Weil sich das Fußballgeschäft einfach weiterentwickelt hat und wir in den kommenden Monaten und Jahren einen Wettbewerbsnachteil ausgleichen müssen. Glücklicherweise haben wir trotz einer schwachen Saison die Sponsorenerlöse um zehn Prozent erhöhen und bereits jetzt ebenso viele Dauerkarten wie vor einem Jahr verkaufen können. Das war aber auch brutal viel Arbeit. Nun gilt es, das mitzunehmen und strategische Partner zu finden, die unseren Weg mitgehen wollen.
Wie optimistisch sind Sie, dass dies gerade jetzt gelingt?
Sehr. Denn die Gespräche, die wir geführt haben, geben mir allen Grund dazu.
Das hieße auch: Sie haben jetzt die Strategien auf dem Tisch, die bei der Wirtschaft mehr ziehen als bisher.
Das kann man so sagen. Ich habe einen Plan, andere sind Teil dieses Plans, da passiert was. Ich will aber auch, dass die Leute das spüren und erleben, ich will etwas beweisen. Dass wir etwas entwickeln wollen, sollte man uns aber auch zugestehen, denn einen Schnellschuss kann es nicht geben, sonst sind wir schnell wieder in der Mühle der vergangenen Jahre.
Können Sie bestätigen, dass Daimler mit 20 Millionen Euro als Investor beim VfB einsteigen wird?
Das kann ich heute nicht.
Der Aufsichtsrat soll am Montag neu besetzt werden . . .
. . . und diese neue Besetzung stellt für mich eine Motivation dar. Da sind echte Kaliber auf der Liste, die uns entsprechend herausfordern werden. Ich bin überzeugt: Sie werden uns helfen, besser zu werden.
Wie erklären Sie diesen Kalibern und anderen denn die Kluft zwischen Anspruch und Wirklichkeit, die seit Jahren herrscht?
Wenn es um die Sponsoren und Partner geht, sagt man natürlich: Ihr kauft euch in ein Zukunftsmodell VfB Stuttgart ein. Zum Glück ist es uns gelungen, kluge Köpfe mit unserem Gesamtkonzept zu überzeugen. Natürlich wissen wir aber auch: Am Ende des Tages entscheidet der Erfolg auf dem Platz. Da brauchen wir wieder Kontinuität und müssen nach der vergangenen Saison auch mal Demut zeigen. Wir werden nicht gleich die Welt einreißen, sondern wollen über zwei, drei Jahre hinweg kontinuierlich etwas aufbauen – und genau dafür haben wir jetzt die Voraussetzungen. Unser Kader zum Beispiel bietet Entwicklungsmöglichkeiten, die Substanz ist da.

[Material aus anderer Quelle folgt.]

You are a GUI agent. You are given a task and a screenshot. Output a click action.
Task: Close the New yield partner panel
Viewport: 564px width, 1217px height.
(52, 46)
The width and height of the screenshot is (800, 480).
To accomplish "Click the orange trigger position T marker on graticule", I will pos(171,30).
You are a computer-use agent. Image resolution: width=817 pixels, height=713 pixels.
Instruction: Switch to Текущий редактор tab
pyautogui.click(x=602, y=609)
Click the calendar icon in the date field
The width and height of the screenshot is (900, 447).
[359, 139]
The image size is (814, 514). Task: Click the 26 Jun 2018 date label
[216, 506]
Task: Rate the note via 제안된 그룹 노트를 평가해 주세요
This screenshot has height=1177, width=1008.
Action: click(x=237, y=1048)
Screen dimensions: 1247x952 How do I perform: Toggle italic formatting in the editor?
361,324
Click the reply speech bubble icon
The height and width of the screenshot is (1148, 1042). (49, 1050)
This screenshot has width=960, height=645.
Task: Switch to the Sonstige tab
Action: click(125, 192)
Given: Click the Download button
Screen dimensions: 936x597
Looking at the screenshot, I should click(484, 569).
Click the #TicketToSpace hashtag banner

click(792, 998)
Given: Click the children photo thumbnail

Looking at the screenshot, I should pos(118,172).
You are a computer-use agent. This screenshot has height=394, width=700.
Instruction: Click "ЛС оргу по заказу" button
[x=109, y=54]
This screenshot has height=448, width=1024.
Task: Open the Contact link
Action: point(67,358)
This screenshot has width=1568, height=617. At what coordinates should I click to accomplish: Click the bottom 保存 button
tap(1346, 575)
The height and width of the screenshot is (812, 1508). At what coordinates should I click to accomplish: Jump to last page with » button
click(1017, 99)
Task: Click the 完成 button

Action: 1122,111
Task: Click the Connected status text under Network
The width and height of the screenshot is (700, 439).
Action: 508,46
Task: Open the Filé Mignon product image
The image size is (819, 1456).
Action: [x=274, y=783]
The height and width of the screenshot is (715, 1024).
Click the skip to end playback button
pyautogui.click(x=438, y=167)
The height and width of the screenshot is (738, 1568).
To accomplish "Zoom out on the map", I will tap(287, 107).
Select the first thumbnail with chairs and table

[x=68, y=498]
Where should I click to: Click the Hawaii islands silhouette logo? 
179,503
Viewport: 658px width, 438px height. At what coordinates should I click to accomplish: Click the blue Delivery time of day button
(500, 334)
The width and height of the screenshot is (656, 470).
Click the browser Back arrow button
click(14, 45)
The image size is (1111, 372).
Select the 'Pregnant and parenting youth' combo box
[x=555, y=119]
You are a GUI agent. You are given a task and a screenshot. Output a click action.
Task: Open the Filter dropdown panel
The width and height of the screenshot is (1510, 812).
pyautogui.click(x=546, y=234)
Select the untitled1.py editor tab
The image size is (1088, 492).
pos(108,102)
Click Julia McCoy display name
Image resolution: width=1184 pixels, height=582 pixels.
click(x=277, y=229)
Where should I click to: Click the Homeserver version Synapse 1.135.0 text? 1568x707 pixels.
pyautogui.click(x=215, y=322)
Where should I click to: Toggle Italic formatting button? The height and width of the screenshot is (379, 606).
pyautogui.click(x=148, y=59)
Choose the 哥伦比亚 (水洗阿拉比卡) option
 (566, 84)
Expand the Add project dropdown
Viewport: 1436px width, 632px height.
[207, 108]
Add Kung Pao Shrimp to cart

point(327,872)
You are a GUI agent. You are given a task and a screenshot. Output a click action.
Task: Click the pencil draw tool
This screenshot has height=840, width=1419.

Das heißt aber auch: Die nächste Saison wird ein Übergangsjahr.
Oh, dieses Wort . . . Wir sind in einer Entwicklungsphase, die jetzt ihren Anfang nimmt und nicht nach einer Saison abgeschlossen sein wird.
Welche Fehler machen Sie in der nächsten Saison nicht mehr?
Wir müssen in allen Bereichen einfach konsequenter vorgehen, müssen selbstkritischer werden und auch schneller in den Entscheidungen.